> [EXERCISE GOAL]
Where an entry below contains an image, skip the image and reproduce the rest exactly.

> [SUPPLIED DATA]
--- --- ---
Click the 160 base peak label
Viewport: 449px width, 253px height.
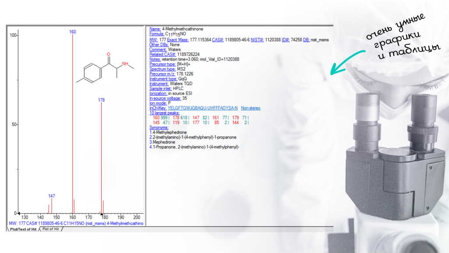[72, 32]
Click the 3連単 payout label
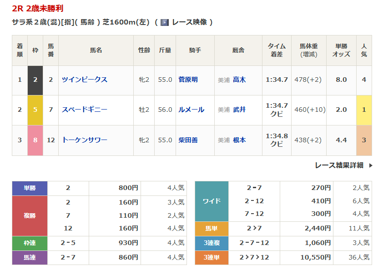Image resolution: width=378 pixels, height=270 pixels. pos(212,257)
--- --- ---
> [RESPONSE FOR THIS EXERCISE]
Click the 160 base peak label
Viewport: 449px width, 253px height.
[72, 32]
Click the 3連単 payout label
Image resolution: width=378 pixels, height=270 pixels. pos(212,257)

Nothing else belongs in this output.